公開された体験版では、本作の冒頭がプレイ可能になっているようだ。ストアページによると、完全版の13%に相当する5万字のテキストが収録。想定プレイ時間は90分から120分程度とされている。筆者が遊んだ限りでは、酒浸りの方知宥が謎の少女・小雁と出会う場面や、幼い方知宥と蘇怜煙が出会う過去のシーンが存在。占領された町での略奪や殺戮の様子は、緊張感をもって描かれていた。体験版のボイスは中国語のみとなっているものの、字幕はしっかり日本語に翻訳されている。謎の少女は何者で、主人公たちは生き残れるのか。製品版に期待の持てるような内容となっていた。
なお記事執筆時点で体験版には不具合が存在し、日本語環境でゲームを始めようとするとエラーが発生する。字幕/ボイスの設定を日本語からほかの言語へ変更するとエラーが回避でき、その後日本語に戻すと日本語字幕でプレイできるようだ。
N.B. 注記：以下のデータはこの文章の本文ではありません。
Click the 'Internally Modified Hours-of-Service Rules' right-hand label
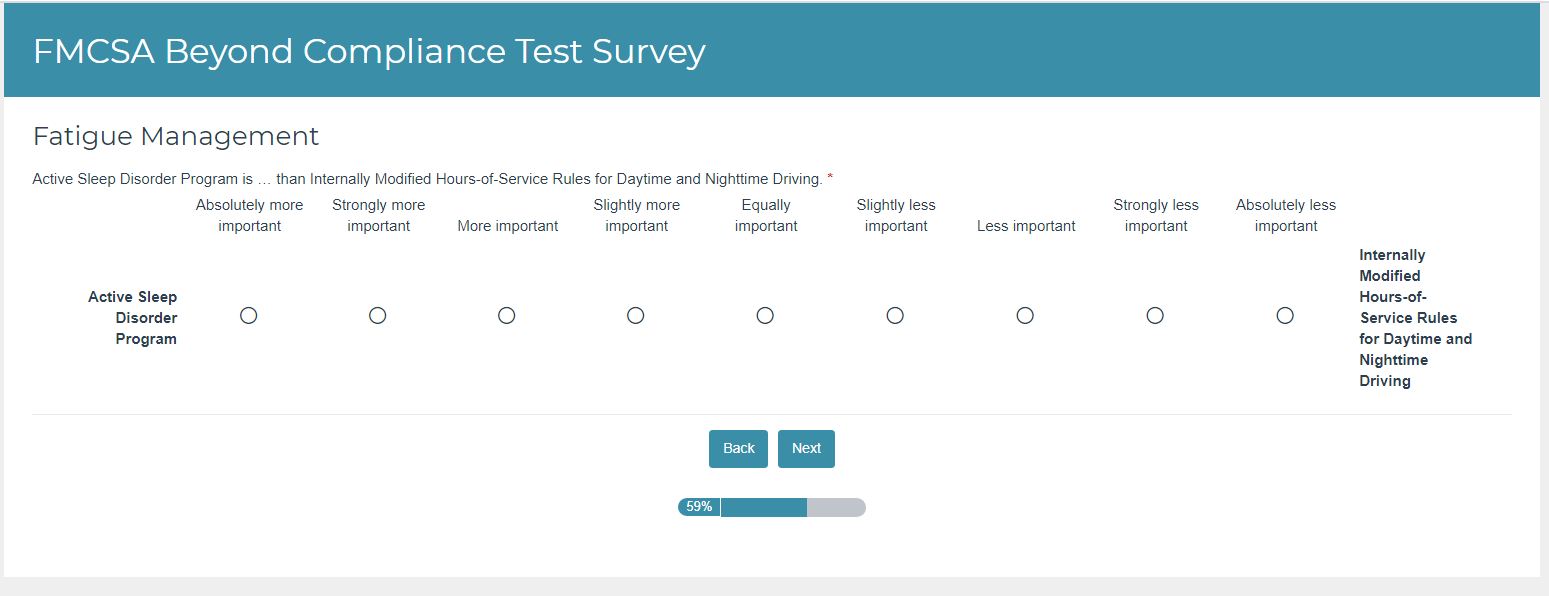Screen dimensions: 1549x596 1414,318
本作は、デベロッパーのZerocreationGameが手がけている。過去作としては、『葬花·暗黑桃花源』『Black & White』などをリリースしてきた。2024年4月にリリースした『飢えた子羊』では日本語字幕やボイスにも対応し、記事執筆時点でSteamのユーザーレビュー4万7745件中95%の好評を得てステータス「圧倒的に好評」を獲得。2025年4月時点で累計販売本数120万本を突破しているという。飢餓などに苦しむ過酷な中国の明朝末期やそんな世界を生きるキャラクターの物語は、国内のプレイヤーからも高く評価されてきた。
本作『泣き叫ぶ雁』は、そんなZerocreationGameによる新作となるわけだ。本作は、1645年に起こったとされる清軍と明軍の攻防および揚州における略奪・殺戮行為「揚州大虐殺」や「揚州十日」をベースにしているという。前作同様、過酷な時代が描かれるのだろう。